Loans
A person or body that provides another with a sum of money (loan) is called the creditor and the person borrowing the sum is called the debtor; any type of financial arrangement will require the borrower to enter into an agreement with the lender. Whilst just about anything, product or service can be lent out; the information below focuses on financial arrangements only. Like all debts, a monetary loan entails the gradual payback of the initial sum borrowed over time, between the lender and the borrower; when payments are made can vary, but they are normally at the same time each month.
This service is generally provided at a cost, referred to as interest on the debt and it can vary how this is repaid. Some companies add the interest onto the repayments but make sure this is the first part to be paid so a number of monthly payments might be required before the capital repayment actually starts to be paid. However the normal way to repay a debt is to ensure that each monthly repayment combines part sum and part interest.

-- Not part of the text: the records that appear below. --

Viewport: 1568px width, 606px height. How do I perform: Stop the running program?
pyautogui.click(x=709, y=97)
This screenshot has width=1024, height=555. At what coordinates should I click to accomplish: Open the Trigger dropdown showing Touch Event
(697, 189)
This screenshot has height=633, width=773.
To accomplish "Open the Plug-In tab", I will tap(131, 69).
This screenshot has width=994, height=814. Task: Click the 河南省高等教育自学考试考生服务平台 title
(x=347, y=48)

Acting as the provider is one of the principal tasks for financial institutions. For both companies and individuals, arranging a loan is a way to increase their cash flow for a regular monthly outlay. other ways to raise capital are available but none as easy as this.
A mortgage on the other hand is designed for one purpose, that of purchasing property or land and is one of the most common types of long term debt individuals experience. The financial institution is given security however; in this case the title to the house, until the mortgage is paid off in full. If the borrower defaults on the loan, the bank would have the legal right to repossess the house and sell it; they have the option of selling it to reclaim their money or keeping it as an investment.
There is nothing to stop any lender asking for the loan to be secured and this can happen when a car is bought using this method; in much the same way as a mortgage is secured by the house itself. To ensure that the finance company does not lose money, secured loans on cars are normally short term; it is rare for the period to exceed five years.
The marketing companies are clever at disguising unsecured loans and the vast majority of people do not even realize they probably have them; credit cards, a bank overdraft, even a line of credit for instance, are all examples of unsecured lending. The interest rates applicable to these different forms may vary depending on the lender, the borrower and the type of credit supplied.
In some countries, predatory lenders are called loan sharks and it is where they supply money at high interest rates with the sole intention of gaining control over a person. Credit card companies in many countries are often accused of a similar practice where they lend money at very high interest rates and make money out of frivolous extra charges. Try to remember what has been written here and you might not have too many problems.